AIM: Starting with the line containing "You are a computer-use" and continuing through the line containing "pyautogui.click(x=667, y=144)", set out those lines of the entries as a JSON list of strings, one string per line, omitting blank lines. Leave the pictures out of the list.

RECORD EXTRACTS:
↓

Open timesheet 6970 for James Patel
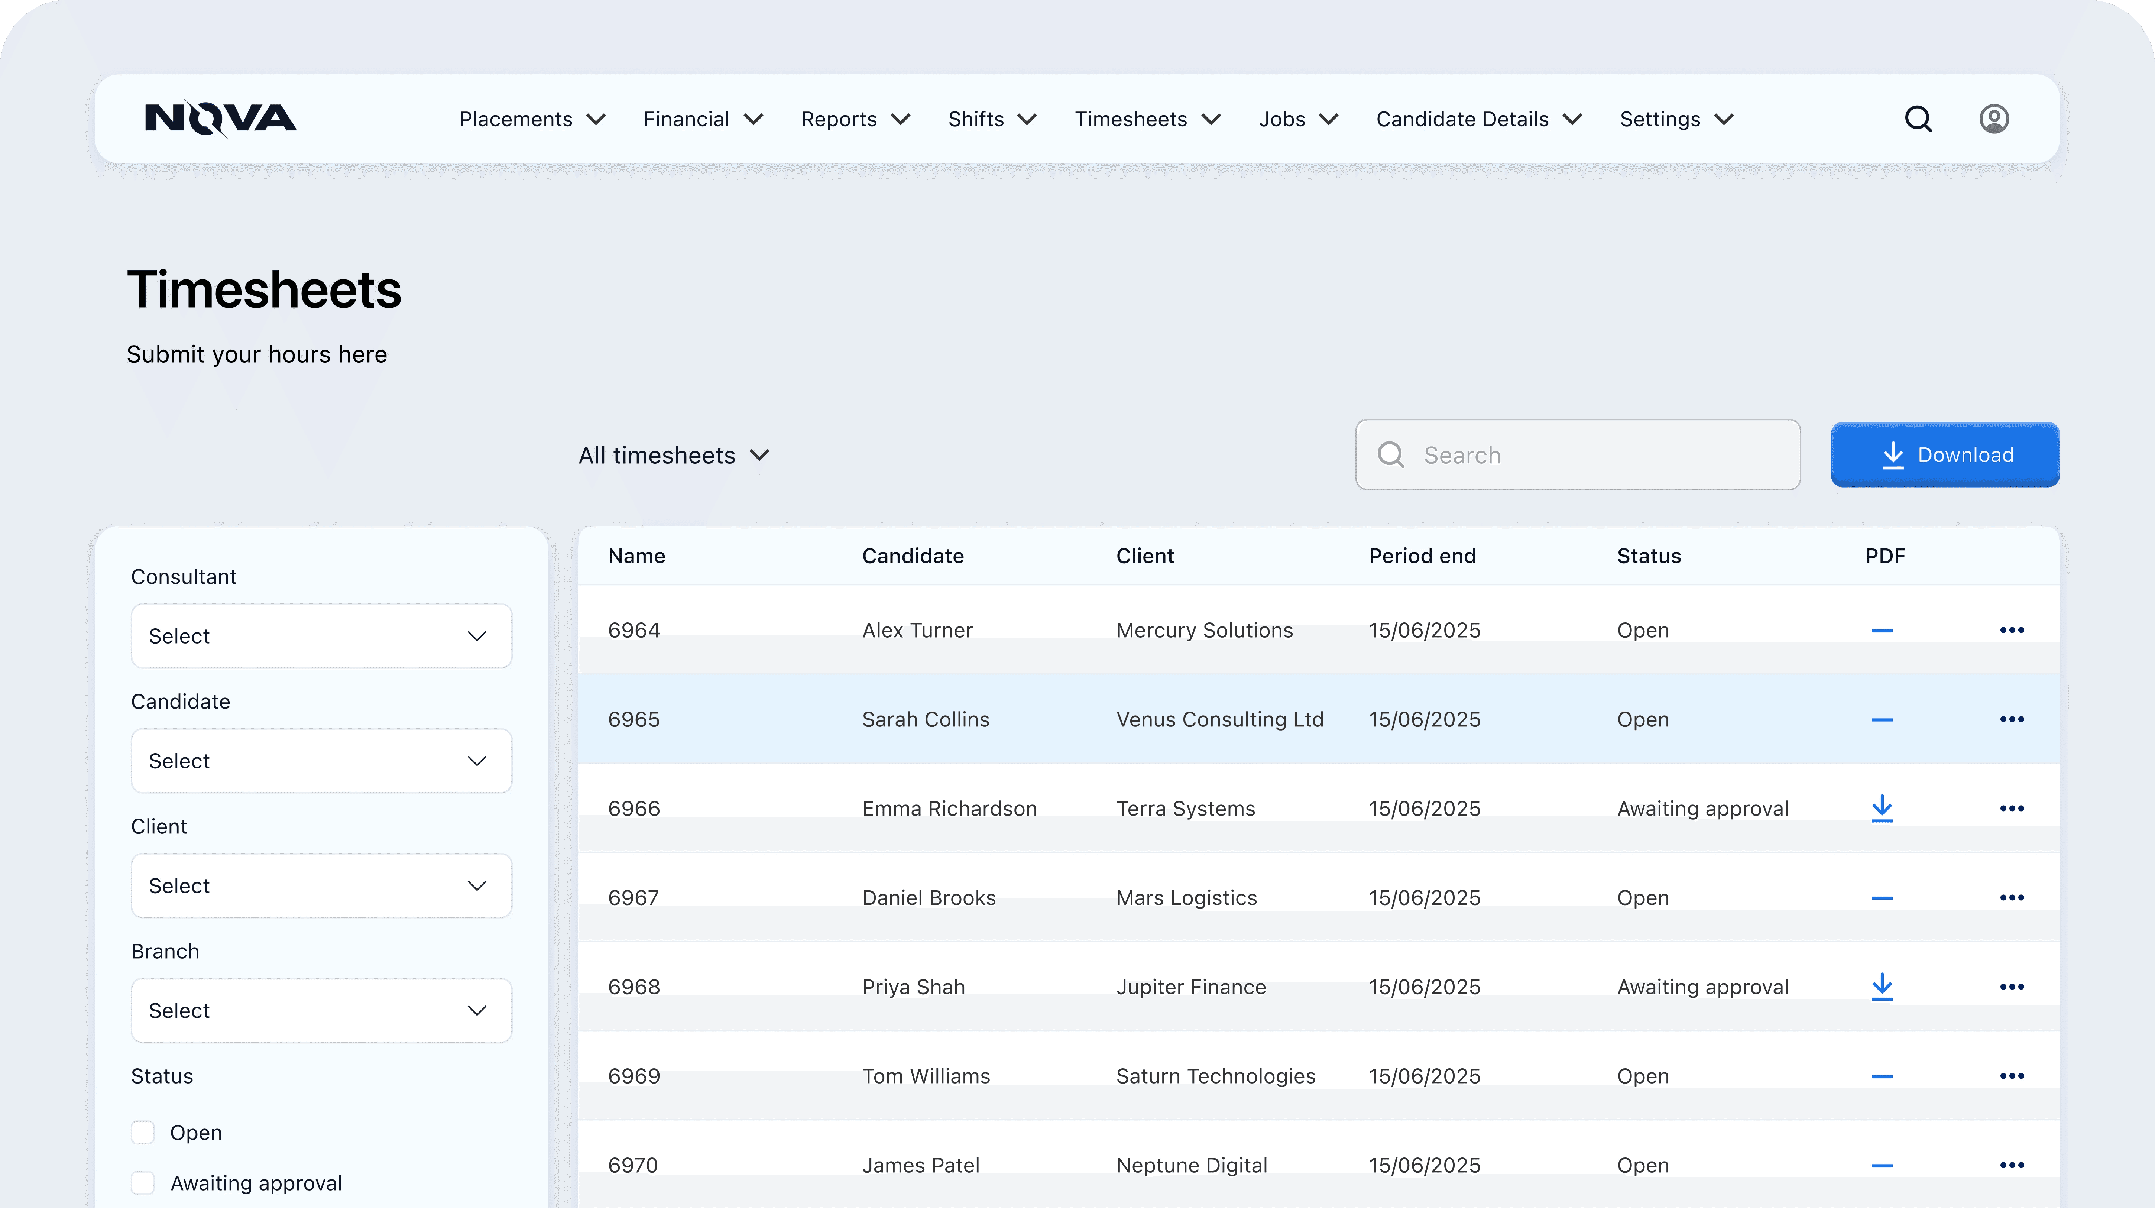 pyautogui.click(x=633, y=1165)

↑
↓

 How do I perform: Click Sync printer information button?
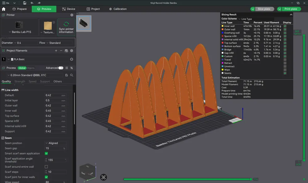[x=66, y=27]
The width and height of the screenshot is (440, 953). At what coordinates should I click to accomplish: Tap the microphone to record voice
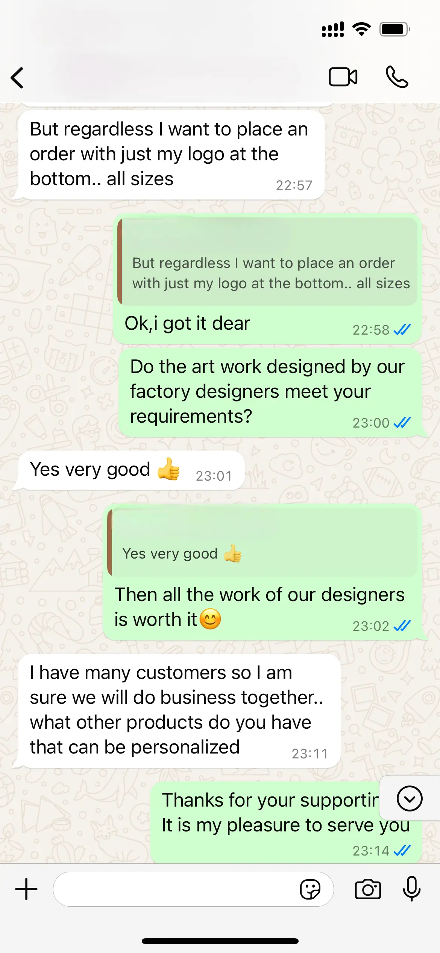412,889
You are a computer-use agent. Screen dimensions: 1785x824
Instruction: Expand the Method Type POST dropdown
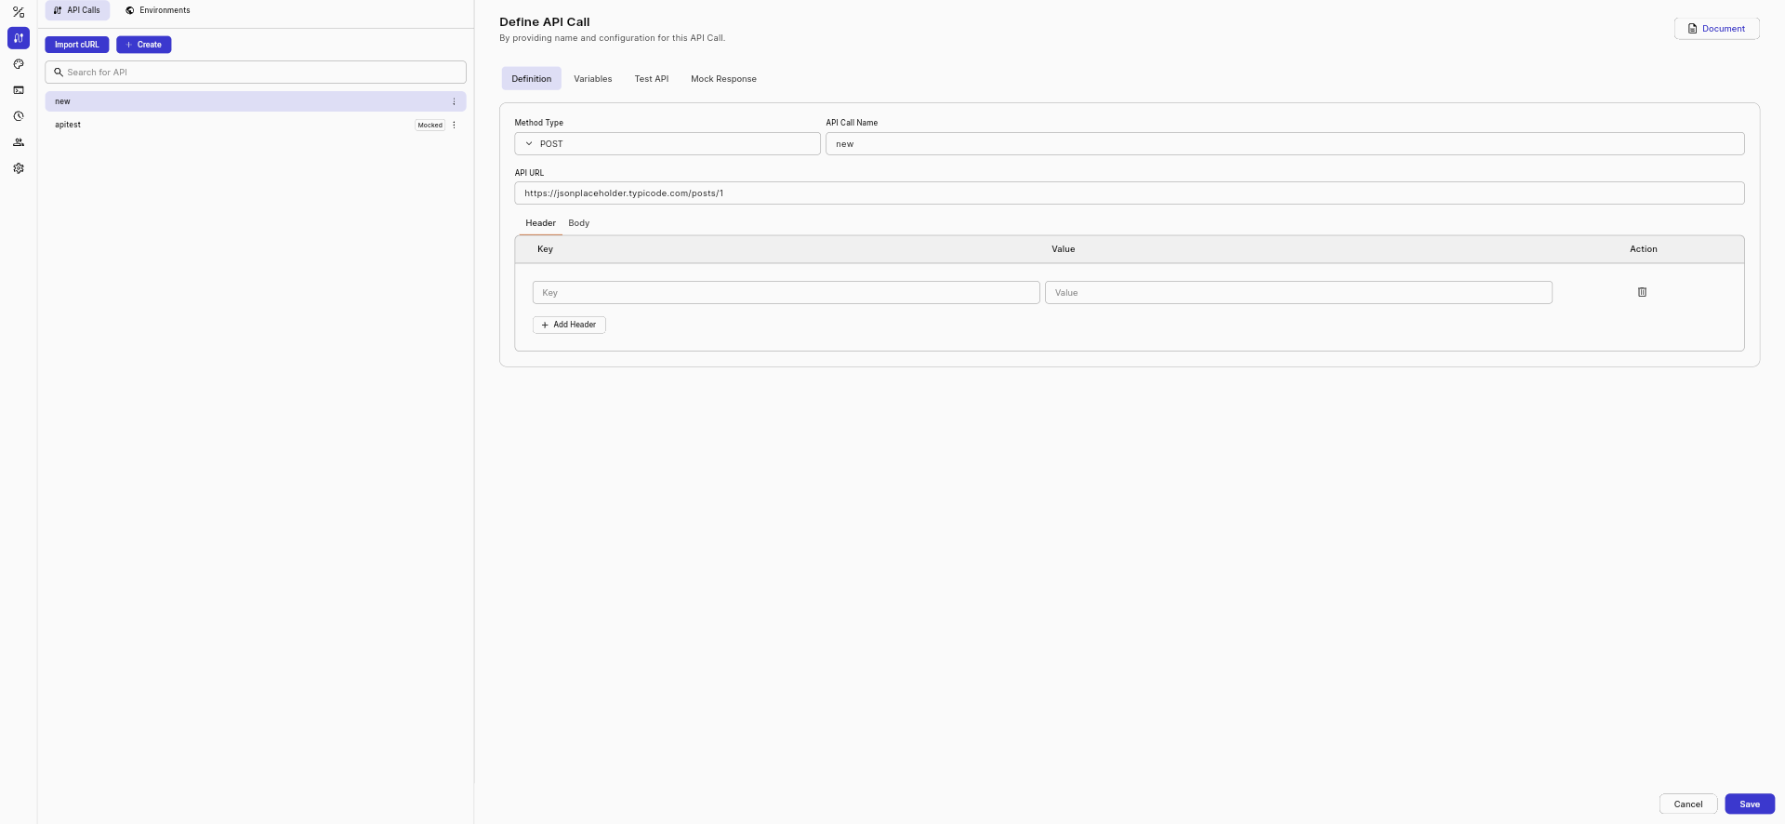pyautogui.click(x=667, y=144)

↑

OUTPUT BELOW:
[
  "You are a computer-use agent. Screen dimensions: 1785x824",
  "Instruction: Expand the Method Type POST dropdown",
  "pyautogui.click(x=667, y=144)"
]